Your answer should repeat exactly the lines from the one holding "Task: Click the green Denose overlay banner" through the end of the data, and it should contain no pictures.

-- Collected data --
┌──
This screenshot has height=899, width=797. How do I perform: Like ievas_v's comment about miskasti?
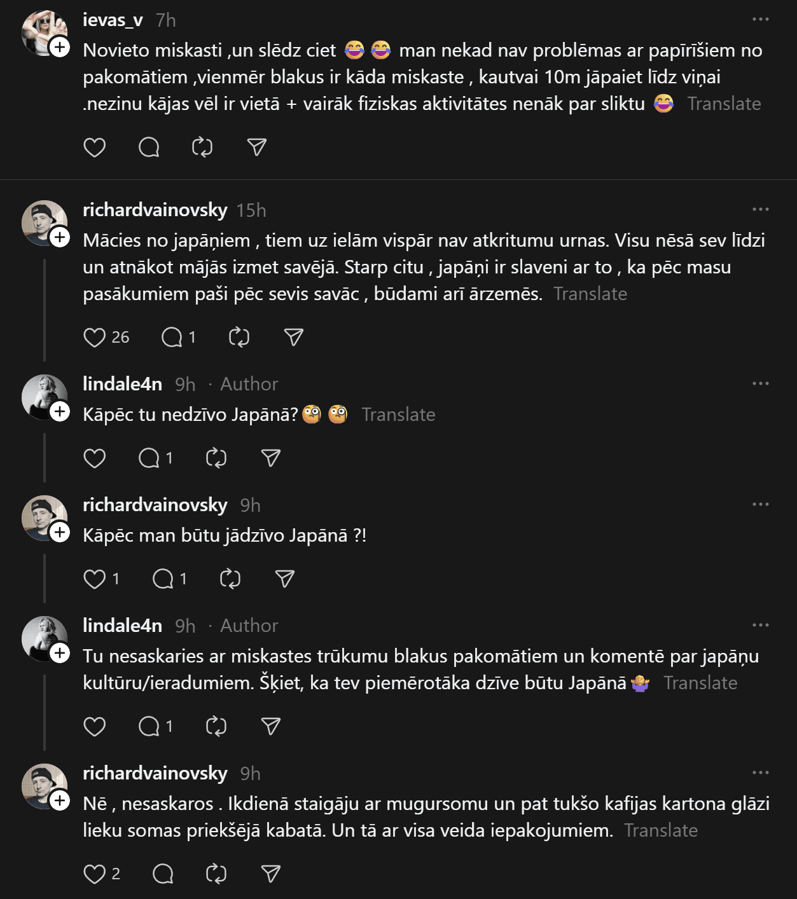coord(95,148)
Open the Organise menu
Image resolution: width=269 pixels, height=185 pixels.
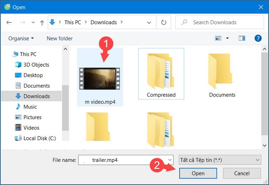point(21,38)
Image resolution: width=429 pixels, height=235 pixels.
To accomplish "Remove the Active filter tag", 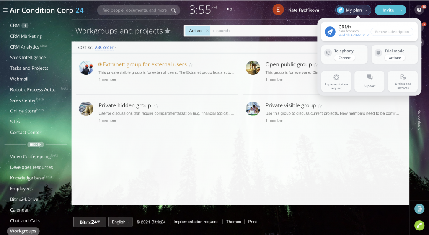I will [x=207, y=31].
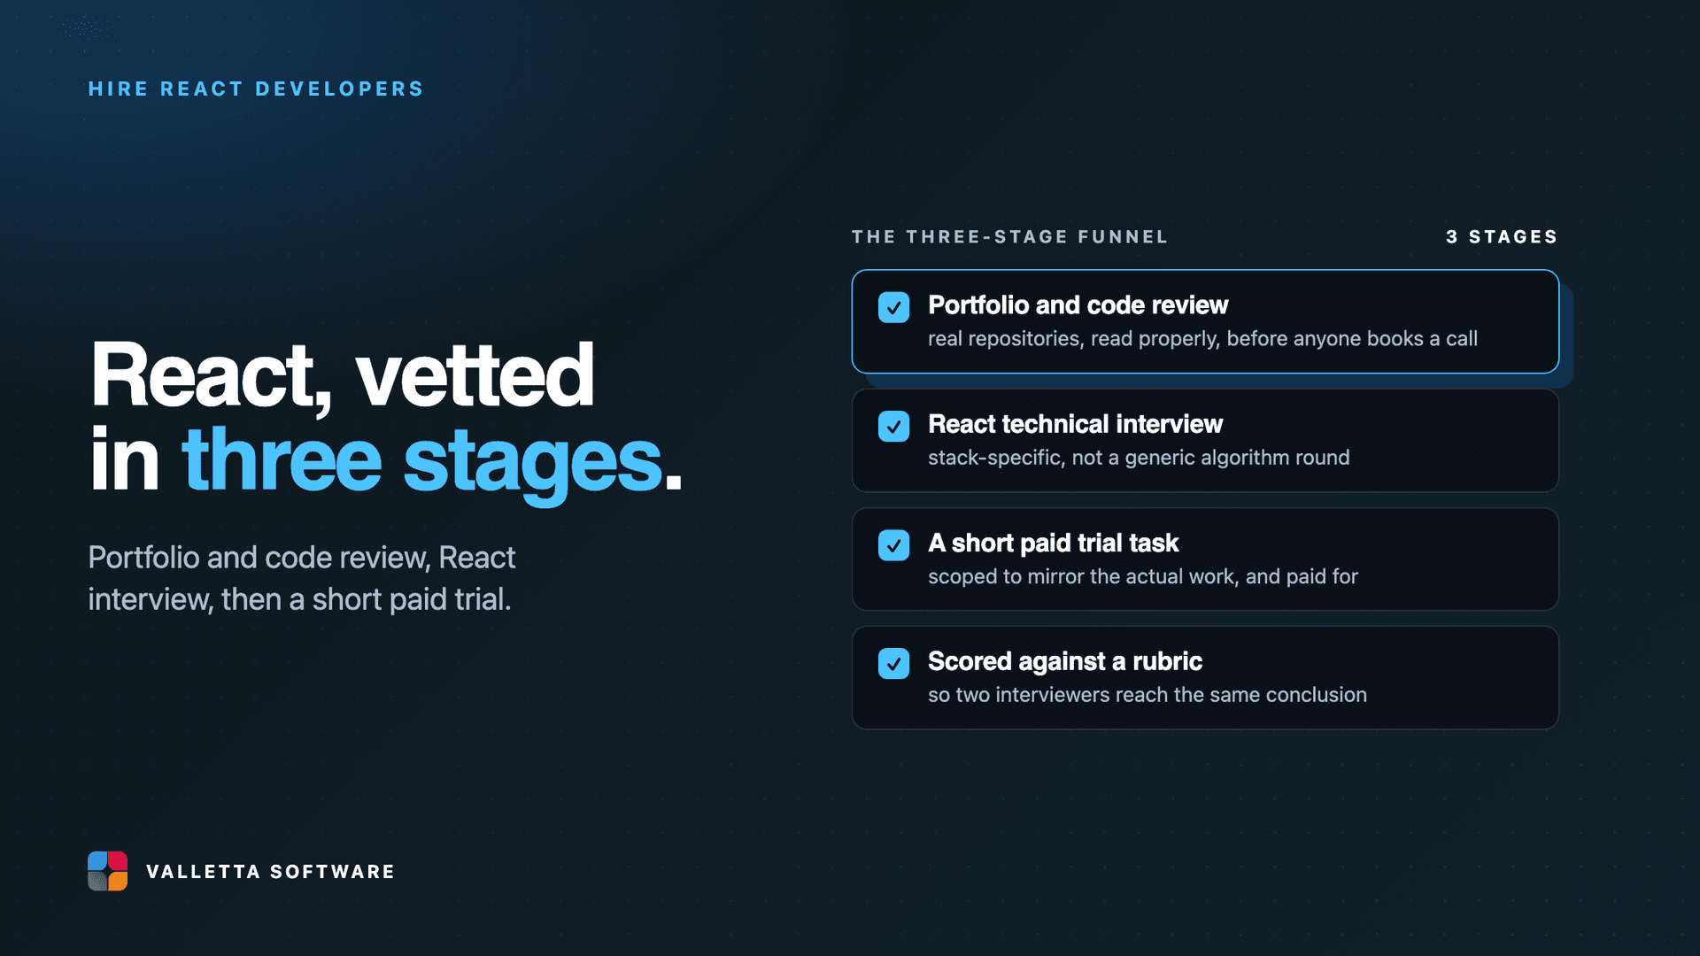1700x956 pixels.
Task: Toggle the short paid trial task checkbox
Action: [x=893, y=545]
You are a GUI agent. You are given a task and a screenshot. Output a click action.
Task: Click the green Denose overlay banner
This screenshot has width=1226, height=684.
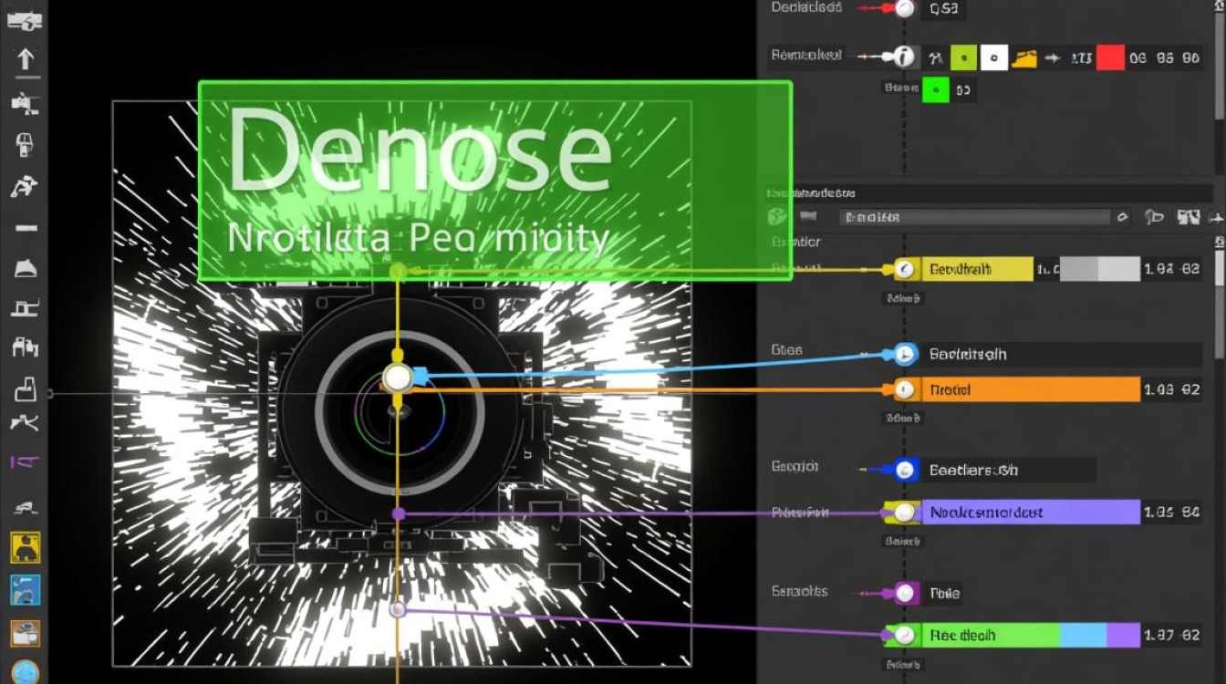tap(494, 181)
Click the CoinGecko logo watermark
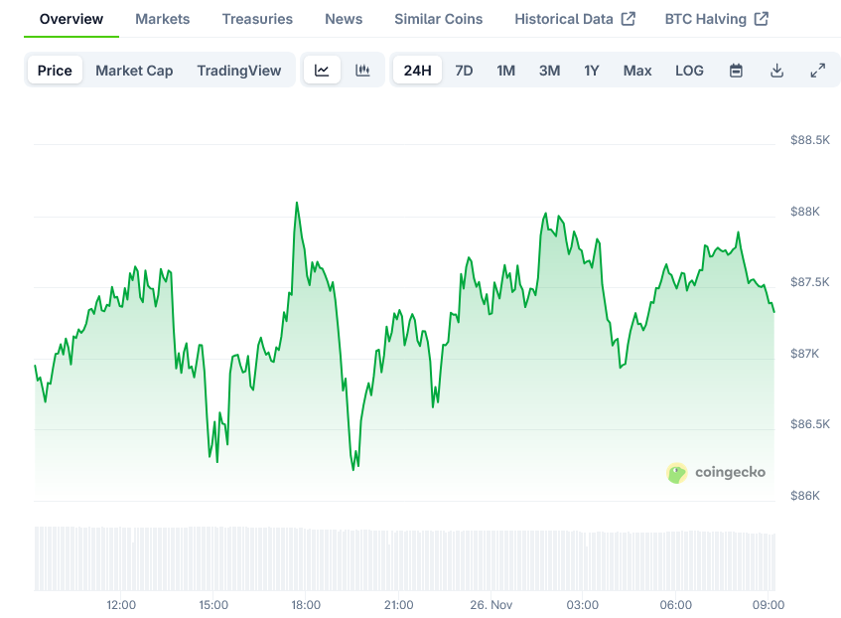Image resolution: width=841 pixels, height=618 pixels. coord(716,473)
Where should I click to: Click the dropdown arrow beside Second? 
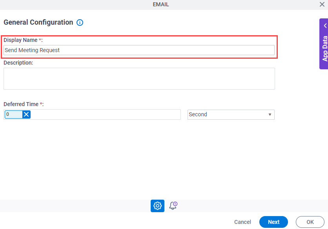pyautogui.click(x=270, y=115)
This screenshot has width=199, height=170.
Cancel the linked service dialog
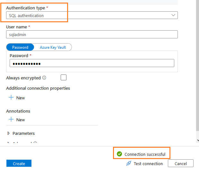click(181, 164)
└──
-- Task output --
Task: Click the green Denose overlay banner
This screenshot has width=1226, height=684.
tap(494, 181)
Click the CoinGecko logo watermark
Image resolution: width=841 pixels, height=618 pixels. coord(716,473)
Where should I click to: Click the dropdown arrow beside Second? 
pyautogui.click(x=270, y=115)
This screenshot has width=199, height=170.
Cancel the linked service dialog
click(181, 164)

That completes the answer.